TO DO =
A - Gather every line in the records that contains the string "avatar", and copy each one in full.
B - Continue the text about Dovecot error fixes from the point where it stops.

TEXT SHOWN =
***

If you've seen any of the following error messages in log files, these should all be fixed now:
- index: Append with UID 56297, but next_uid = 56298
- mbox: UID inserted in the middle of mailbox /home/tss/mail/inbox (45769 > 45768, seq=28, idx_msgs=30)
- mbox: Expunged message reappeared in mailbox /home/tss/mail/inbox (UID 86957 < 86958, seq=28, idx_msgs=27)
These should be fixed for most cases, but they can still rarely happen:
- index: Extension reset without intro prefix
There's a really tiny possibility of it still happening with mmap_disable=no, but I think it's practically fixed now. A proper fix would require more changes than I want to do for v1.0 (either support for marking transaction start/end positions or getting rid of the stupid intro prefix completely).
- Cached message offset 38340 is invalid for mbox file /home/tss/mail/inbox
This should happen only if you're using in-memory indexes or mbox_min_index_size isn't 0. This happens if the mbox file's timestamp and file size are the exact same after some expunges+appends, so the only way to properly fix it would be to wait a second and update the mtime before unlocking the mbox file after expunges.
This sleep is actually already done when Dovecot notices that a) mtime and size really are the same after modification and b) mails have been moved around inside the file (ie. flag changes were done but there weren't enough empty space in the mail's own headers so mails had to be moved to get the needed space). Should be pretty rare.
Anyway, this error is completely invisible to users and it doesn't have any other side effects that mbox_dirty_syncs doesn't already have. The whole error message could even be removed if it's going to become a problem..
Other changes in the snapshot:
+ mail-log plugin: Log the mailbox name, except if it's INBOX
+ dovecot-auth: Added a lot more debug logging passdbs and userdbs
+ dovecot-auth: Added %c variable which expands to "secured" with
SSL/TLS/localhost.
+ dovecot-auth: Added %m variable which expands to auth mechanism name
- Wrong endianess index files still weren't silently rebuilt
- IMAP quota plugin: GETQUOTAROOT returned the mailbox name wrong the
namespace had a prefix or if its separator was non-default
On Sat, 2007-03-10 at 21:45 +0200, Timo Sirainen wrote:
I've been doing some stress testing in the last few days and fixing all the errors I saw. I'm hoping that I've finally really fixed all the index/mbox problems.
Promising. After running a bit less than 9 hours, zero errors with ext3 +maildir and 10 concurrent imaptest clients:
Logi List Stat Sele Fetc Fet2 Stor Dele Expu Appe Logo 3430404 1716719 1715506 3430403 3430401 4898510 1715205 1114566 3430394 1280678 6860566
There's something wrong with the logout numbers though since there are twice as many as logins :)

***

EXERCISE DATA =
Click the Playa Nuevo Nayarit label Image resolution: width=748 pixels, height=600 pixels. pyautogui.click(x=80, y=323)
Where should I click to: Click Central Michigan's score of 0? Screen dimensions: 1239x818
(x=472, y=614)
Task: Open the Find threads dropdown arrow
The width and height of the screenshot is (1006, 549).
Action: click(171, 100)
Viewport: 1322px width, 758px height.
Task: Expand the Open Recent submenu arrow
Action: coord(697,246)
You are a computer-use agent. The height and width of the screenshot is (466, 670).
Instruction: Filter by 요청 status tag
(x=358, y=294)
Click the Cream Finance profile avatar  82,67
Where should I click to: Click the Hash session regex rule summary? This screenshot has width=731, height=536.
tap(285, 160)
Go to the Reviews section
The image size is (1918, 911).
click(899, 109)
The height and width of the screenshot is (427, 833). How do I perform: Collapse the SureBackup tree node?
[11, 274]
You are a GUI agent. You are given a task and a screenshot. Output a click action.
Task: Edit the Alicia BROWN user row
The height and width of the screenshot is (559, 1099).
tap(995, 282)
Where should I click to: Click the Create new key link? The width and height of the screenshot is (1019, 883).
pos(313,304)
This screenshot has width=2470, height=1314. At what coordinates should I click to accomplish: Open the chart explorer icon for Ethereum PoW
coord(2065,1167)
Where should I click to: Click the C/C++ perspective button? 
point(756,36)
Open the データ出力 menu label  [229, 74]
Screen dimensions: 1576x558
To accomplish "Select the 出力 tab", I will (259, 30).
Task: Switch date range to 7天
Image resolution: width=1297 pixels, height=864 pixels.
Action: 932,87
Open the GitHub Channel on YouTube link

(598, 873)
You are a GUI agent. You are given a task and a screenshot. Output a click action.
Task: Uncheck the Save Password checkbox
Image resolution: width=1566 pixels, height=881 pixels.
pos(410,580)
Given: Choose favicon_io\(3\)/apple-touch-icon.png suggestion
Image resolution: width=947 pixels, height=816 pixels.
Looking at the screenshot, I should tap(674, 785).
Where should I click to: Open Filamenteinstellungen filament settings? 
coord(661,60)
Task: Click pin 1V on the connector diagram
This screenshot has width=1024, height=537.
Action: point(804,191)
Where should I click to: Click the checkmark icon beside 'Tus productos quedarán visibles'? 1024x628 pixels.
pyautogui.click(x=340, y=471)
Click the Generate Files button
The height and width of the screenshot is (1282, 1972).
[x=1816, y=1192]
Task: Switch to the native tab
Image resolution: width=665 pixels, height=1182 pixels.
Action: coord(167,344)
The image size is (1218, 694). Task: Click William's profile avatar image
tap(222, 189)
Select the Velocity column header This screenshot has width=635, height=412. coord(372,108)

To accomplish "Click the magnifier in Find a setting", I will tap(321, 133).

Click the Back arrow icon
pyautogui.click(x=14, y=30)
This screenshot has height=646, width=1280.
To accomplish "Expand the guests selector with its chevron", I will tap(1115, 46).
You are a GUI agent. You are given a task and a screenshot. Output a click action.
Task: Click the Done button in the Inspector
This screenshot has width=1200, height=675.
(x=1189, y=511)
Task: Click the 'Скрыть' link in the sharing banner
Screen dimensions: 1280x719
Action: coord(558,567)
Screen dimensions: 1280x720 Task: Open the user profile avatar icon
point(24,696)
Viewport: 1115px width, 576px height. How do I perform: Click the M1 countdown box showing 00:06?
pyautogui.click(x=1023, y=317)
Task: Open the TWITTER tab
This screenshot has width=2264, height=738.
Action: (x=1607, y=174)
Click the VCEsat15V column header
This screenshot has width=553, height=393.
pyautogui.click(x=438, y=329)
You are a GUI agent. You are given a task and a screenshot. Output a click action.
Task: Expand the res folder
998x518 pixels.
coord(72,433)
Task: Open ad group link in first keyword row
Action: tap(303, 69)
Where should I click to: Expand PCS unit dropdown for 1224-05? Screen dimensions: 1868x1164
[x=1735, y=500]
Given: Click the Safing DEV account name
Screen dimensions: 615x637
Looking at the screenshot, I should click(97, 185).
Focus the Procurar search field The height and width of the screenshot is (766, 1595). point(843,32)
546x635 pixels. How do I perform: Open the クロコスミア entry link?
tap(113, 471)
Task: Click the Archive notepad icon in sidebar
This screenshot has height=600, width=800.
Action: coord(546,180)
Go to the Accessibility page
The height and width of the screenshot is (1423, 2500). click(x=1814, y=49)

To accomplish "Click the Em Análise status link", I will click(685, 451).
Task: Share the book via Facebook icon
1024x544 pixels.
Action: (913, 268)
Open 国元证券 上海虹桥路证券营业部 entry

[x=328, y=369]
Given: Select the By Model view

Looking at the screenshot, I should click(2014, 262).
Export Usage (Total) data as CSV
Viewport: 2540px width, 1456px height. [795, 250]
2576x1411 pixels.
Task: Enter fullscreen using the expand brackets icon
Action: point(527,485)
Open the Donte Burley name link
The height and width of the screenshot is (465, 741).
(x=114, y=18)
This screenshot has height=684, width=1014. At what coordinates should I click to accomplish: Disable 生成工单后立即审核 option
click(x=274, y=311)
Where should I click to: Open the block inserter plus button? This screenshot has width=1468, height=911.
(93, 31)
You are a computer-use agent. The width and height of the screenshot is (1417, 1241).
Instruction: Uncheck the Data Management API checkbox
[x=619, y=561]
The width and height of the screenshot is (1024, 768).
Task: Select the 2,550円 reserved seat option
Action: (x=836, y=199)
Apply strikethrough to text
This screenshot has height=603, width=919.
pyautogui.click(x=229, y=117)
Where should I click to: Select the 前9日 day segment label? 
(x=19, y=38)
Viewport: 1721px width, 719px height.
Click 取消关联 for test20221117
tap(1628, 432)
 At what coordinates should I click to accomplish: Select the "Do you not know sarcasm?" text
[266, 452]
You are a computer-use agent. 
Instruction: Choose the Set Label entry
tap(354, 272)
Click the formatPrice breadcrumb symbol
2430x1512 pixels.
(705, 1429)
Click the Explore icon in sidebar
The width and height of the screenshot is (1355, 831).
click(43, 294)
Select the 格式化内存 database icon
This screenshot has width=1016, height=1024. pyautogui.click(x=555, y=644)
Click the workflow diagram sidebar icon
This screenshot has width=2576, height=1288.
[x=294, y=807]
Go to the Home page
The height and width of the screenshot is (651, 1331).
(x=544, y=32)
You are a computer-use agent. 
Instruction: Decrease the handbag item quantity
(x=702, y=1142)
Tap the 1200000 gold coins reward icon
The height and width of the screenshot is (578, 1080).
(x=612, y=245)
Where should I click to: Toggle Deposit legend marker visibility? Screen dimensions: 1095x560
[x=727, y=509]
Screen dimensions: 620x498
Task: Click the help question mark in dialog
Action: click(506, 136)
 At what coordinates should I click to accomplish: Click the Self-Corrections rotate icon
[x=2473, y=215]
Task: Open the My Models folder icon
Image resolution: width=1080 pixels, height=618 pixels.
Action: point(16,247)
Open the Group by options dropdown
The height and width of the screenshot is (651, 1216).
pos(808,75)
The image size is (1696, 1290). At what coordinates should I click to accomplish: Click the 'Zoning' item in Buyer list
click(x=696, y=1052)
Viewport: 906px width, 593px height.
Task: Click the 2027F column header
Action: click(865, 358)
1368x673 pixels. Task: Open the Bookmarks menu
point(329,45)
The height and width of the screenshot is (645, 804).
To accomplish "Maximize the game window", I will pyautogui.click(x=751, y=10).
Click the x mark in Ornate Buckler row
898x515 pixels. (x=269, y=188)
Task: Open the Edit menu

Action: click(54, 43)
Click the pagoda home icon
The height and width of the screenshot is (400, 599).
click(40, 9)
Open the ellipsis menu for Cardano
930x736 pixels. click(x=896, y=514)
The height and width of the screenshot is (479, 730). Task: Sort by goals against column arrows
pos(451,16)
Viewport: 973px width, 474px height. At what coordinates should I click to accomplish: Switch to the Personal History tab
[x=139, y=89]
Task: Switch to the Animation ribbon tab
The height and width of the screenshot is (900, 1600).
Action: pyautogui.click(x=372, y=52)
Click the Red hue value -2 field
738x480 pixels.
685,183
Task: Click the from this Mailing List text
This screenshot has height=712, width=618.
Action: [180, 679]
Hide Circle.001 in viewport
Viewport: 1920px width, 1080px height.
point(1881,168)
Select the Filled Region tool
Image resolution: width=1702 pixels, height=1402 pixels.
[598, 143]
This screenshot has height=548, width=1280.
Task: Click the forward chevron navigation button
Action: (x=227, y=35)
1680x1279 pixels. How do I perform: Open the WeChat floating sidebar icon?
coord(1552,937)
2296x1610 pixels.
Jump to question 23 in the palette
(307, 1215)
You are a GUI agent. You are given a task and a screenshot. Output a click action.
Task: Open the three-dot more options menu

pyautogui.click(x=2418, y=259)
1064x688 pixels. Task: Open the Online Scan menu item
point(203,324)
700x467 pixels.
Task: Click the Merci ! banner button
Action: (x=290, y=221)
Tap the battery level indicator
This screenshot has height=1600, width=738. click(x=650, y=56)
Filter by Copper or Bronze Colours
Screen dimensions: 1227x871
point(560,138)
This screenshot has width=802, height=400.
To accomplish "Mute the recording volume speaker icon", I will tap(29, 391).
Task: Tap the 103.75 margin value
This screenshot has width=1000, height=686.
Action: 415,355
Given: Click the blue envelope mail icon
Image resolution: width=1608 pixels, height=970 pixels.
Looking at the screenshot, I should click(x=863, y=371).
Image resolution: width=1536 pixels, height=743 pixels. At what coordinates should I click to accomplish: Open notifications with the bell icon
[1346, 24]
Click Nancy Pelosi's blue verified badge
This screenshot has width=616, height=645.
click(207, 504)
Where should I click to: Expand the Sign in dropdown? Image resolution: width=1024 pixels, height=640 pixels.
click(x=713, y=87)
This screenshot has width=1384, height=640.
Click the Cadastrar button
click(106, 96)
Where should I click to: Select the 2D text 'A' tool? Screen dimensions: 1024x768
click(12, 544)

***

ANSWERS FOR THE TASKS =
A -
Click the Cream Finance profile avatar  82,67
The image size is (1218, 694). Task: Click William's profile avatar image
Screen dimensions: 1280x720 Task: Open the user profile avatar icon

B -
Timo Sirainen wrote:
Promising. After running a bit less than 9 hours, zero errors with ext3 +maildir and 10 concurrent imaptest clients:
I think dP alluded to this question earlier but I'm not sure if I see a response -- the default setting for login procs is:
#login_process_per_connection = yes
...with all the notes about security ans so forth. The question is though what's a best recommended practice for efficiency and speed? What I'm wondering is that most clients like ThunderBird spawns multiple threads, which cause multiple logins. Typically 3-5 per user on TBird.
So would it be correct to say that 50 people logged in at once would have ~150 login-auth procs running in order to get work done? At what point is a small tradeoff in security worth the recovery of CPU and process space?
If one login proc is already running for the first thread 'user=tengel', do the subsequent threads re-use that same proc instead of launching another? Right now with min=3 and only myself logged in, I see 6 imap-login procs on the stack, and I'm worried that we'll start overloading the system.
Thanks for any input -- just looking at how to best optimize here.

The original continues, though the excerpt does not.